Seit dem Tod der Mutter gondelt Daisy in der Welt herum und wechselt die Orte wie andere Leute die Unterwäsche. Bloß nicht sesshaft werden, das könnte in Langeweile ausarten! Als ihr Großonkel stirbt und ihr ein altes Bahnhofsgebäude vererbt, ist sie aufgrund von Testamentsauflagen dazu gezwungen, ein Jahr in Ottercombe Bay zu bleiben, um das Erbe als das ihre zu betrachten. Daisy ist sich nicht sicher, ob sie an den Ort zurückkehren möchte, mit dem sie nur zwiespältige Erinnerungen verbindet. Aber der Verkauf des Erbes würde ihr neue Möglichkeiten eröffnen, deshalb lässt sie sich auf die Auflagen ein und beschließt, das Beste aus der Situation zu machen und dem alten Bahnhof neues Leben einzuhauchen. Schon bald stehen ihr mit alten Freunden einige helfende Hände zur Verfügung, wobei besonders Max sie immer wieder auf die Palme bringt…
Bella Osborne hat mit „Wacholderglück“ einen Liebesroman vorgelegt, der zwar keinen neuen einfallsreichen Plot an den Leser bringt, aber mit einem flüssig-leichten Schreibstil den Leser kurzweilig unterhalten kann. Schon bald lernt der Leser nicht nur Daisy und ihre Lebensumstände kennen, wobei deren Gefühls- und Gedankenwelt stets offen liegen. Auch die recht umtriebigen Einwohner des kleinen englischen Ortes bleiben bald keine Unbekannten mehr und bringen Leben in die Geschichte. Der Gedanke, ein altes Bahnhofsgebäude umzugestalten, ist nicht neu, hat aber was, da kann man sich richtig austoben und dergleichen ist momentan auch in vielen deutschen Kleinstädten zu beobachten, die daraus entweder eine Begegnungsstätte oder aber ein Sammelsurium von vielen Kleingeschäften machen, die den Stadteinwohnern vieles unter einem Dach anbieten. Der Spannungsbogen der Handlung ist recht moderat angelegt und größere Steigerungen finden auch nicht statt. Ebenso verhält es sich mit ungeahnten Wendungen, die der Geschichte etwas mehr Pepp verliehen hätten. Die Handlung ist durchweg vorhersehbar, aber recht unterhaltsam.

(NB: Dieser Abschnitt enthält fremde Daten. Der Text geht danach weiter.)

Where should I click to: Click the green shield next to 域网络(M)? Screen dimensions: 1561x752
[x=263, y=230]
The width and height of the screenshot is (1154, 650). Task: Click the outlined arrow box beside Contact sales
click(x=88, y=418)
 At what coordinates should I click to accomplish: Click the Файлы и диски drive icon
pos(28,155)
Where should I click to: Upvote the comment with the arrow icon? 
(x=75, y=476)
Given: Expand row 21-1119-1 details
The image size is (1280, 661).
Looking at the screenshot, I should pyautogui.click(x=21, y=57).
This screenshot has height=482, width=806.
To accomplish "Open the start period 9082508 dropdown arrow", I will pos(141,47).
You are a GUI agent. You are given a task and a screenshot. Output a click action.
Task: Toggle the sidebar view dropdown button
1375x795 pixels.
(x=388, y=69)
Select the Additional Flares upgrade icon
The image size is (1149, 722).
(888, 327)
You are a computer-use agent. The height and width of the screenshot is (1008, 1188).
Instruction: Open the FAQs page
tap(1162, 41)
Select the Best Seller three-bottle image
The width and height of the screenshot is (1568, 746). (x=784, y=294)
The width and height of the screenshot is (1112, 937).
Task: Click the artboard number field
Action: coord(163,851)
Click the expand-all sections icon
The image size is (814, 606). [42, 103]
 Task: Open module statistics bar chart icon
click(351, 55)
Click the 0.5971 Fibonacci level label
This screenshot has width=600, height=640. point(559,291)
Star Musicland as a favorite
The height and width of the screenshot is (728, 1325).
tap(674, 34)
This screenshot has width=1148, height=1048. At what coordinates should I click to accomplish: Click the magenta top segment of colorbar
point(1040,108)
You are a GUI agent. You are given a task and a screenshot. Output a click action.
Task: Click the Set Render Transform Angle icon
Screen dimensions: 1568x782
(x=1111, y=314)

Die Charaktere sind simpel gestrickt und ohne besonderen Tiefgang oder herausragenden Eigenschaften. Sie wirkten manchmal etwas konturlos und geben dem Leser so keine Möglichkeit, sich mit ihnen zu identifizieren und mit ihnen zu fühlen, er beobachtet sie mit einer gewissen Distanz. Daisy ist eine zerrissene junge Frau, die sich treiben lässt und keinerlei Fixpunkt hat aufgrund Ereignisse in ihrer Vergangenheit. Es kostet sie Überwindung, für längere Zeit an einem Ort zu bleiben. Bisher hat sie sich nicht mit den alten Problemen auseinandergesetzt, doch kann sie sich nicht immer davor drücken, denn sie verschwinden nicht von selbst. Max hat ebenfalls so einige Päckchen zu tragen und liefert sich mit Daisy so manch unterhaltsames Wortgefecht. Tamsyn ist Daisys alte Freundin und bringt mit ihrer Figur etwas Farbe in das Leben aller. Mops Bugsy mit seinem Frauchen Coral sorgen für einige humorige Momente, aber auch Jason und Guillaume bergen einiges an Unterhaltungswert für die Geschichte.
„Wacholderglück“ ist eine nette kleine Geschichte für zwischendurch ohne große Überraschungen oder besondere Effekte. Aber solche Geschichten haben auch ihre Berechtigung, denn sie sind manchmal ganz erholsam und Balsam für die Seele.